## What you need to do
1. From the restore bug post, copy the passage starting with "I tend to setup" and going on through "required total swap.".
2. Condense the paragraph of the restore bug post that begins "I've reached the server farm" into a short bulleted list that keeps its main facts.

## Page extract
◇ ◇ ◇ ◇

Posts Tagged ‘dump’

A bug in restore in Centos4.1 and probably RHEL 4 update 1

Sunday, February 26th, 2006

I’ve been to Hostopia today. The land of hosting servers. I’ve had an emergency job on one Linux server, due to a mistake I’ve made. It appears that the performance hindrance of using raid0 instead of raid1 (Centos/RH default raid setup is raid0 and not raid1, which led me to this mistake) for the root partition is terrible.

I tend to setup servers in the following way:

Small (100MB) raid1 partition (/dev/sda1 and /dev/sdb1, usually) for /boot.

Two separated partitions for swap (/dev/sda2 and /dev/sdb2), each just half the required total swap.

One large raid1 (/dev/sda3 and /dev/sdb3) containing LVM, which, in turn, holds the “/” and the rest of the data partitions, if required.

In this specific case, I’ve made a mistake and was not aware of it on time. I’ve setup the large LVM over a stripe (raid0) by mistake. I’ve had degraded performance on the server, and all disk access were slow. Very slow. Since it is impossible to break such a raid array without loosing data, I’ve had to backup the data currently there, and make sure I would be able to restore it. It’s an old habit of mine to use dump and restore. Both ends of the procedure worked so far perfectly, on all *nix operating systems I’ve had experience with. I’ve dumped the data, using one of the swap partitions as a container (formatted as ext3, of course), and was ready to continue.

I’ve reached the server farm, where all hosting servers stood in long rows (I’m so sorry I did not take a picture. Some of those so called “servers” had color leds in their fans!), and got busy on this specific server. Had to backup all from the start, as it failed to complete before (and this time, I’ve done so to my laptop through the 2nd NIC), and then I’ve booted into rescue mode, destroyed the LVM, destroyed the raid (md device), and recreated them. It went fine, except that restore failed to work. The claim was “. is not the root” or something similar. Checking restore via my laptop worked fine, but the server itself failed to work. Eventually, after long waste of time, I’ve installed minimal Centos4.1 setup on the server, and tried to restore through overwrite from within a chroot environment. It failed as well. Same error message. I’ve suddenly decided to check if I’ve had an update to the dump package, and there was. Installing it solved the issue. I was able to restore the volume (using the “u” flag, to overwrite files), and all was fine.

I’ve wasted over an hour over this stupid bug. Pity.

Keeping the static copy of the up-to-date restore binary. Now I will not have these problems again. I hope 🙂

◇ ◇ ◇ ◇

## Data segment

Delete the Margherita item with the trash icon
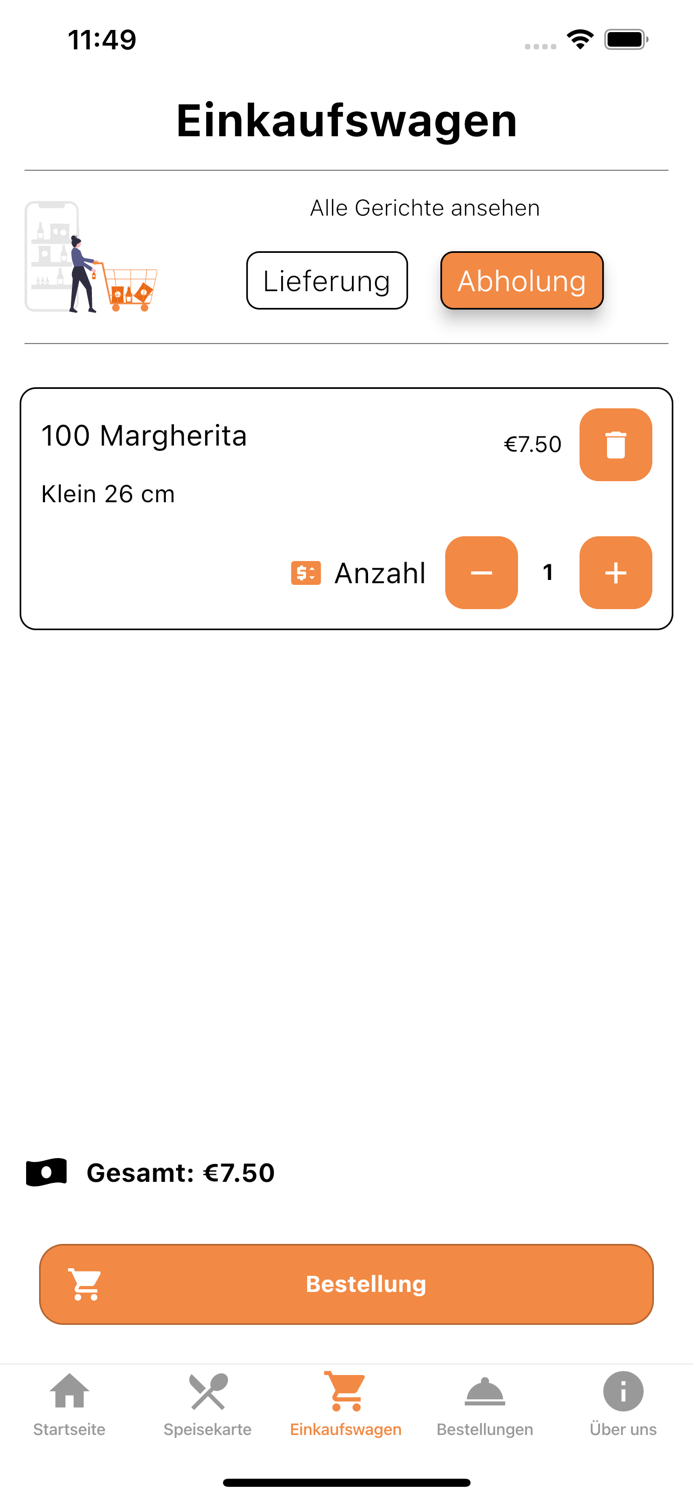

◇ ◇ ◇ ◇

## Solutions for each task
1.
I tend to setup servers in the following way:

Small (100MB) raid1 partition (/dev/sda1 and /dev/sdb1, usually) for /boot.

Two separated partitions for swap (/dev/sda2 and /dev/sdb2), each just half the required total swap.

2.
- All data was backed up again from the start, this time to a laptop through the second NIC, because the earlier backup had failed to complete.
- The server was booted into rescue mode, and the LVM and the raid (md device) were destroyed and recreated.
- Restore then failed with an error like ". is not the root", although a restore test through the laptop worked.
- A minimal Centos4.1 setup was installed, and a restore by overwrite from a chroot environment failed with the same error.
- An available update to the dump package was installed and solved the issue. The volume was then restored with the "u" flag, which overwrites files.